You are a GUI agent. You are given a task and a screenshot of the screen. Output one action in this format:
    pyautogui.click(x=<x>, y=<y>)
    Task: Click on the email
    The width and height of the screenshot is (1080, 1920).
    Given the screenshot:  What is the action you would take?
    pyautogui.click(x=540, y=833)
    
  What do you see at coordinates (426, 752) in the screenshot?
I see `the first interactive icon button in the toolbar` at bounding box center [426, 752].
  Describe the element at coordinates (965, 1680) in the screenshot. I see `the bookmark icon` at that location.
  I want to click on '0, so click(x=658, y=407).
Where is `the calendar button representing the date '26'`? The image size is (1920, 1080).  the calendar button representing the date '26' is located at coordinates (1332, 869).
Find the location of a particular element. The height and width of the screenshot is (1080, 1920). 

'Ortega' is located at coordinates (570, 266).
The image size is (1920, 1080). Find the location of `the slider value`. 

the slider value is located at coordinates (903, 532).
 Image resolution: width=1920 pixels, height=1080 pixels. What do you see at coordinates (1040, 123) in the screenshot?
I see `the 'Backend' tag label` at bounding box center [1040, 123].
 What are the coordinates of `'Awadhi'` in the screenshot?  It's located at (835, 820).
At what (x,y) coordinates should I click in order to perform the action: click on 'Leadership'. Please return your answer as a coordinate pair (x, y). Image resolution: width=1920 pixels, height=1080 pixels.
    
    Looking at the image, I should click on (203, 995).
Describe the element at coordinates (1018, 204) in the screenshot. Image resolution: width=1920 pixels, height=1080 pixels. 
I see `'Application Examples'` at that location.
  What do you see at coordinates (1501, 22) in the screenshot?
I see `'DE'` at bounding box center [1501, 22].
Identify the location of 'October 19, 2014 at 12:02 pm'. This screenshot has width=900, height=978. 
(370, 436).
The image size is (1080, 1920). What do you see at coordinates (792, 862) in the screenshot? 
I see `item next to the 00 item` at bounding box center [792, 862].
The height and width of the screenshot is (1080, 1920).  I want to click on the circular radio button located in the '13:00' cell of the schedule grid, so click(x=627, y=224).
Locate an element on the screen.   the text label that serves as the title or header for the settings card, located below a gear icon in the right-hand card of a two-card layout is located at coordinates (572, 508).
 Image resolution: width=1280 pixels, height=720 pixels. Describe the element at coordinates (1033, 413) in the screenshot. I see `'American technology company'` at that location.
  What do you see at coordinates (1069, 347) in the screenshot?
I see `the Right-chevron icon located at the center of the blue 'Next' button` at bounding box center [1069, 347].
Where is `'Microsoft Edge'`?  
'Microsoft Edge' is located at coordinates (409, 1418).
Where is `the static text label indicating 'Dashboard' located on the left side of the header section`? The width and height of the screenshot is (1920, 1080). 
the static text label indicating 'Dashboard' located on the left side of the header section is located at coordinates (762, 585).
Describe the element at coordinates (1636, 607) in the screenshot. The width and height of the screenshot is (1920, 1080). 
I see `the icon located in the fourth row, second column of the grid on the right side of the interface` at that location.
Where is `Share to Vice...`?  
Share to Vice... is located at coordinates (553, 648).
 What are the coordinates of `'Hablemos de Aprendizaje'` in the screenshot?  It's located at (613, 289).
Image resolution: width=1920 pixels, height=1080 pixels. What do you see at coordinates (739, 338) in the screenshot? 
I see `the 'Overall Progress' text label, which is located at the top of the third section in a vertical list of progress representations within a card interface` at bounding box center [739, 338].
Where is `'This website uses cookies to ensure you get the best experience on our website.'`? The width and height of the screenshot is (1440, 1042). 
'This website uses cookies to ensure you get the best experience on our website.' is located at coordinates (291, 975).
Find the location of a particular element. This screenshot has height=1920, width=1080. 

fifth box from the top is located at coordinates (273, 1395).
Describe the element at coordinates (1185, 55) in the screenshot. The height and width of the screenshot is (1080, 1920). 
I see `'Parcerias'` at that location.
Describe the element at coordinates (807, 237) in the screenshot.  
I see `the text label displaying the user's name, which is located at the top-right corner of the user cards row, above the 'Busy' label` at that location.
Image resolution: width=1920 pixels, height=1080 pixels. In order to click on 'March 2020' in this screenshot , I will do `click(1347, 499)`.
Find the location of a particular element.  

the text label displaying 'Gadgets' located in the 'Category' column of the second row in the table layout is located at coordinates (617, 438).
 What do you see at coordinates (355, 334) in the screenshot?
# # # #
- Stated exercise: Copy the records from the start through the line containing "you would take?", reproducing every line as it appears.

- Written solution:
You are a GUI agent. You are given a task and a screenshot of the screen. Output one action in this format:
    pyautogui.click(x=<x>, y=<y>)
    Task: Click on the email
    The width and height of the screenshot is (1080, 1920).
    Given the screenshot:  What is the action you would take?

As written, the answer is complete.